IT IS 10 years since the demise of Lehman Brothers caused a worldwide financial crisis, the impact of which is still being felt today.

The anniversary is being widely marked but only within a very narrow framework of analysis.

The late historian Eric Hobsbawm argued at a meeting of the Communist Party Historians Group in the 1950s that they “must become historians of the present too.”

That is, historians should be able to provide a historical context which will help understanding of what happens in the current day.

Many will think that Hobsbawm was a much better historian than he was political analyst, and it remains to be seen whether his Forward March of Labour Halted will be seen over time as much more than an intellectual apologia for the rise of New Labour.

Even so, Hobsbawm had a very good point when it comes to histories of the present. In the 24-hour news cycle, fed by the soundbite, there is little room for analysis, let alone context.

Gordon Brown was prime minister when Lehman Brothers went under and before that he had been the New Labour chancellor since 1997.

He set the Bank of England free from direct government control and focused on a Labour policy that was pro-market capitalism.

He claimed that his economic policy had moved beyond the boom and bust cycle that is inherent in capitalism. Clearly Brown had read even less of Marx’s Capital than Harold Wilson apparently managed.

2008 underlined big time that Brown most certainly had not abolished bust. He acted to shore up the capitalist system, and it is worth reflecting that while he had some success in preventing a total collapse, the then Tory opposition led by David Cameron and George Osborne offered no ideas whatsoever about what might be done to sort out the crisis.

Of course by 2010 they had had an idea of sorts. They still did not know how to address the fallout from Lehmans but they were determined that their class was not going to pay for it. A policy of austerity was introduced, with the assistance of the Liberal Democrats in a coalition government.

The plan was simple. Market capitalism and market capitalists had suffered a near catastrophic crisis, largely due to their own greed and, in some cases, stupidity. Yet they were not going to pay for it either in corporate or personal terms.

On the contrary, those who had had absolutely nothing to do with the crisis, the working class, were going to pay through relentless cuts to public services.

All this may seem fairly obvious to Star readers.

However, if we return to the issue of writing a history of the present, this will not be the story that is played out in the media over the next few weeks.

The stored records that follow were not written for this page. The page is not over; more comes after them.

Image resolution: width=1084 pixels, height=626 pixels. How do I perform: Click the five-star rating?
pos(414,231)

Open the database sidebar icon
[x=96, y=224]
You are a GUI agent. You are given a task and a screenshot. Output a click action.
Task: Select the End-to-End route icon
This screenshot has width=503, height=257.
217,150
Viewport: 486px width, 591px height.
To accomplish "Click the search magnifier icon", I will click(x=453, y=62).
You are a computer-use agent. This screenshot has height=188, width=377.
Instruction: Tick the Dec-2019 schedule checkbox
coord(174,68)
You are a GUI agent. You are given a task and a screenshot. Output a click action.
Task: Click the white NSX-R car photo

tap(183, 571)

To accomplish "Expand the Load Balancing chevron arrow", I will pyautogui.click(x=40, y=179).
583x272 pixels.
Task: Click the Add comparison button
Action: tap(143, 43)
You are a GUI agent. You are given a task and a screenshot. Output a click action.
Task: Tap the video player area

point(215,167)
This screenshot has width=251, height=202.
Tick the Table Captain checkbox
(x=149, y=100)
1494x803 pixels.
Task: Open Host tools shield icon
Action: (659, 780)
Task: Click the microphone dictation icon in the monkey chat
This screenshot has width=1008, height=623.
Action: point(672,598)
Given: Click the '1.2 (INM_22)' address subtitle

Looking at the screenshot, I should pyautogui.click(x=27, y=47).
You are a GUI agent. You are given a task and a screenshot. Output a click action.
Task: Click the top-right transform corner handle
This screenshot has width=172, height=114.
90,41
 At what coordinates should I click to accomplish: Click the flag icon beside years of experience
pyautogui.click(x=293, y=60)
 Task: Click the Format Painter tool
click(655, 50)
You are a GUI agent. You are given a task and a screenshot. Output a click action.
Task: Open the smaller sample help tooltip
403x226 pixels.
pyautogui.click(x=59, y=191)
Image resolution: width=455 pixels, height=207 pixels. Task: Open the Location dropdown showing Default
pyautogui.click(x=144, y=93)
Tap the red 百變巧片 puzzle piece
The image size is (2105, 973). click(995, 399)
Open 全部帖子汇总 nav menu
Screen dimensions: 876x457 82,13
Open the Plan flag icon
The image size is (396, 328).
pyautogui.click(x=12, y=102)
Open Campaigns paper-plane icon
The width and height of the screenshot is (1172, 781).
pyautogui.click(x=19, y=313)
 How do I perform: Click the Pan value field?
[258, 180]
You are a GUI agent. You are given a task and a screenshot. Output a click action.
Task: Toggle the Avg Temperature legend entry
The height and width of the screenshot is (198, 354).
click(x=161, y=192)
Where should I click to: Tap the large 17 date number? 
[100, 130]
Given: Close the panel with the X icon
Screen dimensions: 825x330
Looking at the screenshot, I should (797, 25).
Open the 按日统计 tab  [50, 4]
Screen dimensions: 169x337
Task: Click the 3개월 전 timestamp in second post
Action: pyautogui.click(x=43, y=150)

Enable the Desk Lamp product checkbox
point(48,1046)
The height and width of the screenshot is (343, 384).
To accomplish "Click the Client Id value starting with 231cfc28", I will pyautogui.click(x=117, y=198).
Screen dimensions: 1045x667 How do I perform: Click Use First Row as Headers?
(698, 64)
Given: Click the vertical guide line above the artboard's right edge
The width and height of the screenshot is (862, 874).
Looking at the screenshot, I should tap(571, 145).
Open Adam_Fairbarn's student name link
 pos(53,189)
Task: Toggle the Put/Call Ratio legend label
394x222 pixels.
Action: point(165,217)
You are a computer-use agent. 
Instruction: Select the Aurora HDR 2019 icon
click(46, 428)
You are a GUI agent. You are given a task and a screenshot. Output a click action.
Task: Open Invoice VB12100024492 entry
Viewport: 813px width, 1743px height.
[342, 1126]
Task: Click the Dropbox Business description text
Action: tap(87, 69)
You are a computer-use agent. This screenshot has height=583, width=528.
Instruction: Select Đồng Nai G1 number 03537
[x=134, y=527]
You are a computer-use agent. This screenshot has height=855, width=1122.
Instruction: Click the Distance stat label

Accounts there will be a plenty of what took place 10 years ago but most will be firmly on the basis that it was an aberration in the way the free market works and that there is of course no alternative to that system.

John McDonnell has retweeted his Guardian article of 2008 where he laid out some ways of attempting to at least control the market, points he enlarged upon in his recent speech to the TUC, but that is not the dominant narrative, yet.

We might also reflect, as Tony Benn did in his diary at the time, that 2008 was also the time when a New Labour government had to do something that it was in principle ideologically opposed to — namely, nationalise large parts of the British banking system.